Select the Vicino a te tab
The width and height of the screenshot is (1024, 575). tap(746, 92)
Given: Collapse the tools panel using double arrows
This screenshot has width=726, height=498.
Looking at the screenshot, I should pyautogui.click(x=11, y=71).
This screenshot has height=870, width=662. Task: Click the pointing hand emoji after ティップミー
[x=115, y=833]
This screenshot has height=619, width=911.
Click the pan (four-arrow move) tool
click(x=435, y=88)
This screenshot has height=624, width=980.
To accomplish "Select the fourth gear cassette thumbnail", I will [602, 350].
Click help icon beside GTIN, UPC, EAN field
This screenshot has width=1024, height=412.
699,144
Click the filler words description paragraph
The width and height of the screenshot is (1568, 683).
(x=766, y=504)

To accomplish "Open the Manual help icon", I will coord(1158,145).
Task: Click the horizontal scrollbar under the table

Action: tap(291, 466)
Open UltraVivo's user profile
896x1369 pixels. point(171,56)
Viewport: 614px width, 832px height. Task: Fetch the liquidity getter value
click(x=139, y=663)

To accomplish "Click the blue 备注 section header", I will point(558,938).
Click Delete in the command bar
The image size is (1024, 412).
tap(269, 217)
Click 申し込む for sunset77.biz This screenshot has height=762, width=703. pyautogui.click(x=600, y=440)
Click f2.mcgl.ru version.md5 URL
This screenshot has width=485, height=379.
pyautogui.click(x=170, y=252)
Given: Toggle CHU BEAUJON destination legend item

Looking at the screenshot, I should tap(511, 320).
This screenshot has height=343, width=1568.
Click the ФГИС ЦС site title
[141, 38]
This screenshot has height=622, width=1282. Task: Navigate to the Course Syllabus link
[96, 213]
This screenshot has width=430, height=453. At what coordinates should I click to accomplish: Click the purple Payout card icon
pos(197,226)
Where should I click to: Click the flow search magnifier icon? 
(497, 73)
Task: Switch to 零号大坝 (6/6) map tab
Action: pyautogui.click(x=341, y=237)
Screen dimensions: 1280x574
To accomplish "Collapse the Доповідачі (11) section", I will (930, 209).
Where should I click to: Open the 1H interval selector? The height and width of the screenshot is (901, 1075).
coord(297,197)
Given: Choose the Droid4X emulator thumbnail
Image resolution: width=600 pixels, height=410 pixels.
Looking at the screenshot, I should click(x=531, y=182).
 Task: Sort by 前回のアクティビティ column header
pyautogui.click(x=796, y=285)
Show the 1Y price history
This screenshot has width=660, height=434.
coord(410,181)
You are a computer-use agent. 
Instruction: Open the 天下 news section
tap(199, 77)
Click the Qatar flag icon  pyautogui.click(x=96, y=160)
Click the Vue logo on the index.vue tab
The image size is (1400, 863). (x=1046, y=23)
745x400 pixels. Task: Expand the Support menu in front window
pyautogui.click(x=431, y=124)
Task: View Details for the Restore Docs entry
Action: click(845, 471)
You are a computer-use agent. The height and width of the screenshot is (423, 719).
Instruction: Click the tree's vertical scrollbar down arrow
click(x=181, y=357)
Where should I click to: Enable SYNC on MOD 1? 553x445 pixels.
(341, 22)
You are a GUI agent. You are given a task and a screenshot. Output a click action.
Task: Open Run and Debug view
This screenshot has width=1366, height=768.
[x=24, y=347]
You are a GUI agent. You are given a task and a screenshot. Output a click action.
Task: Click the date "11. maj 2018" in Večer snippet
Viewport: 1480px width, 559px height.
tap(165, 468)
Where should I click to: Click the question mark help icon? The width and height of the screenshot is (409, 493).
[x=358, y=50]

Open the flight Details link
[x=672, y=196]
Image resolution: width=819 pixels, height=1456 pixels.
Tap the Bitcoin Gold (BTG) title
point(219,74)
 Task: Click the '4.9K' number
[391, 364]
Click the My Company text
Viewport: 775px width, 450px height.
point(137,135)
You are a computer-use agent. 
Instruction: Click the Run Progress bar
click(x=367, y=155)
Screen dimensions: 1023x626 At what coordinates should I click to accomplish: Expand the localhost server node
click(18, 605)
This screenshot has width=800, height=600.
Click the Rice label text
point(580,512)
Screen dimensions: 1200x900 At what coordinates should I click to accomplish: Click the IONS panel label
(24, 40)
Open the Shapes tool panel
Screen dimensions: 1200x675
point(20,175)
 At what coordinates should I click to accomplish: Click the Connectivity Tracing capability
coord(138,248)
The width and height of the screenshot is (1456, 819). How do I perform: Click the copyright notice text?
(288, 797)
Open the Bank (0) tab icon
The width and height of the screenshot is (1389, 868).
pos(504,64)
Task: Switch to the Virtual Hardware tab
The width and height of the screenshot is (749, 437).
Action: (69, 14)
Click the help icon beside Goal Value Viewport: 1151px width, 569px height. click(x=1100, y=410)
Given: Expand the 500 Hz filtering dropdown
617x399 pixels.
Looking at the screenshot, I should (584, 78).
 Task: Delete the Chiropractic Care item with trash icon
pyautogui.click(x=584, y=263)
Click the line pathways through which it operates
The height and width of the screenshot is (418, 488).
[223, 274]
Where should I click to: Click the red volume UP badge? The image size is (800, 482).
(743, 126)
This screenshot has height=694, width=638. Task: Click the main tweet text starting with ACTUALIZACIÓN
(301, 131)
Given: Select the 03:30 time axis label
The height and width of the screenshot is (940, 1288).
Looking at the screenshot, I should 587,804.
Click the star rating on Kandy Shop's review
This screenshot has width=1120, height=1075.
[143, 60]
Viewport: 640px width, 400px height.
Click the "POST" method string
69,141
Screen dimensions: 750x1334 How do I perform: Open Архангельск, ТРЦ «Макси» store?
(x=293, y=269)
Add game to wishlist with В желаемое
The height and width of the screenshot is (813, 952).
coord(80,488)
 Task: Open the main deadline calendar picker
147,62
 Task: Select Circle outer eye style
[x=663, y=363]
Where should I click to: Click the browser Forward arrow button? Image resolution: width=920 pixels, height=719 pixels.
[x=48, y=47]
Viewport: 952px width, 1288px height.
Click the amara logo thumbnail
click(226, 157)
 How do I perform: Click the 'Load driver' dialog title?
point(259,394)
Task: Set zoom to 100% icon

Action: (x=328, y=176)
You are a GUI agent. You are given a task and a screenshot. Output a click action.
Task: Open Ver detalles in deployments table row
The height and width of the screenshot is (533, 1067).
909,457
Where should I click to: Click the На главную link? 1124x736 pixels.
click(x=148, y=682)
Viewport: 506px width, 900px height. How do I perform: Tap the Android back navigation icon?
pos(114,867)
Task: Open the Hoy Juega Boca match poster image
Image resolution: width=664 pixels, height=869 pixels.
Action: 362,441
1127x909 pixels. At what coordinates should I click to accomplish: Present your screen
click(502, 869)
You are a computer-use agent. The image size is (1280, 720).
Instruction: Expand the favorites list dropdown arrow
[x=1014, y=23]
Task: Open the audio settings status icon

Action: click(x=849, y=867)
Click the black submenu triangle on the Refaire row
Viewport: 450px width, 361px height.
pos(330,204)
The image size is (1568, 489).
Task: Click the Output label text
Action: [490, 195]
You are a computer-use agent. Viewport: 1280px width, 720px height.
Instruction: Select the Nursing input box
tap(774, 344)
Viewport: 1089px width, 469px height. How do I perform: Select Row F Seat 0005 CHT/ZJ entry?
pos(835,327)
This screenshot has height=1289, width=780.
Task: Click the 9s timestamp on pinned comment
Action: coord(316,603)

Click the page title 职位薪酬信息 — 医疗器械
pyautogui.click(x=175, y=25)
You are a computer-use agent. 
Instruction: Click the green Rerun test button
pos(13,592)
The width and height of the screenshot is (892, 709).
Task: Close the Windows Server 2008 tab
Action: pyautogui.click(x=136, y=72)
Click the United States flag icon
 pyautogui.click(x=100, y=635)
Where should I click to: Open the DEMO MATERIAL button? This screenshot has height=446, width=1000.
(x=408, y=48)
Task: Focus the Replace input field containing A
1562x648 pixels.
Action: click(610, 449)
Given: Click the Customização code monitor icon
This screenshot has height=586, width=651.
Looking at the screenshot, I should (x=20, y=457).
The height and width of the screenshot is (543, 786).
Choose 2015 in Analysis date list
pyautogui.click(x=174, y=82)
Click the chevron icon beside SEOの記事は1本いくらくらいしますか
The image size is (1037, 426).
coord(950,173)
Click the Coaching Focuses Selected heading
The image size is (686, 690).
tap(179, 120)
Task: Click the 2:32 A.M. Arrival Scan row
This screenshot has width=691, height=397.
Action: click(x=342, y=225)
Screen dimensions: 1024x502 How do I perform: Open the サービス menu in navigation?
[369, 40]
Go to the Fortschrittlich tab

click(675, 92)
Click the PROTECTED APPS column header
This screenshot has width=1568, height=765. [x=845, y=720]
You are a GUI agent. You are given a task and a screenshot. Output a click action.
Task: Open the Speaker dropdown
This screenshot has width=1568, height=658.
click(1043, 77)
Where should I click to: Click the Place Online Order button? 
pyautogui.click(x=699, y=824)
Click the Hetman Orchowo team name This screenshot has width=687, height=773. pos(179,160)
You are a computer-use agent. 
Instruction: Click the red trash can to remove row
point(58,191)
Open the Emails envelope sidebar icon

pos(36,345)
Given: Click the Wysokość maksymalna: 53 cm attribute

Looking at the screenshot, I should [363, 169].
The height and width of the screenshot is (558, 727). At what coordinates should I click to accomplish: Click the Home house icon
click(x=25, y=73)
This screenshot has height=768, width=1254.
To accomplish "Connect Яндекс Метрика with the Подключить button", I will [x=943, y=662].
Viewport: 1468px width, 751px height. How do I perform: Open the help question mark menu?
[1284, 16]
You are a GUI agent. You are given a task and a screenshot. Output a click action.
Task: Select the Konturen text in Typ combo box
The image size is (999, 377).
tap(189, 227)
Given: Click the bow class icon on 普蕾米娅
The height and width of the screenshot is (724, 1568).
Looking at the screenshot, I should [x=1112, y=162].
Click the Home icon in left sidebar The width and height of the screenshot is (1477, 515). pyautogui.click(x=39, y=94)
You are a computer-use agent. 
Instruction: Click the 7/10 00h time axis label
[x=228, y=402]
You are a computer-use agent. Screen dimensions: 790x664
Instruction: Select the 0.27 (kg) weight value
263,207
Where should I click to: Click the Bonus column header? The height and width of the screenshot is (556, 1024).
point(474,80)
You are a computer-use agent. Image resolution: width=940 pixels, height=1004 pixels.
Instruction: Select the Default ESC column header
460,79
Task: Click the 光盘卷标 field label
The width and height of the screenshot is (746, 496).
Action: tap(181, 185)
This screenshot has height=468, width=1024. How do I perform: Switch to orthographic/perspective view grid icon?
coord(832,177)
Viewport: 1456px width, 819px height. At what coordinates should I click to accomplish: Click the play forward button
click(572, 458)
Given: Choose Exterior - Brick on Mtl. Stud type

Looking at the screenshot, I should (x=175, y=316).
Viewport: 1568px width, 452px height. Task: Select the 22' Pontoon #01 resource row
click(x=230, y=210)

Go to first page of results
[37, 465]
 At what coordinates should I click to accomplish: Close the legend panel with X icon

######

PROBLEM DESCRIPTION –
Reproduce, with both ends included, the lines from the one holding "Click the Home icon" to the end of the records above.

ANSWER TO THE EXERCISE –
Click the Home icon in left sidebar The width and height of the screenshot is (1477, 515). pyautogui.click(x=39, y=94)
You are a computer-use agent. 
Instruction: Click the 7/10 00h time axis label
[x=228, y=402]
You are a computer-use agent. Screen dimensions: 790x664
Instruction: Select the 0.27 (kg) weight value
263,207
Where should I click to: Click the Bonus column header? The height and width of the screenshot is (556, 1024).
point(474,80)
You are a computer-use agent. Image resolution: width=940 pixels, height=1004 pixels.
Instruction: Select the Default ESC column header
460,79
Task: Click the 光盘卷标 field label
The width and height of the screenshot is (746, 496).
Action: tap(181, 185)
This screenshot has height=468, width=1024. How do I perform: Switch to orthographic/perspective view grid icon?
coord(832,177)
Viewport: 1456px width, 819px height. At what coordinates should I click to accomplish: Click the play forward button
click(572, 458)
Given: Choose Exterior - Brick on Mtl. Stud type

Looking at the screenshot, I should (x=175, y=316).
Viewport: 1568px width, 452px height. Task: Select the 22' Pontoon #01 resource row
click(x=230, y=210)

Go to first page of results
[37, 465]
 At what coordinates should I click to accomplish: Close the legend panel with X icon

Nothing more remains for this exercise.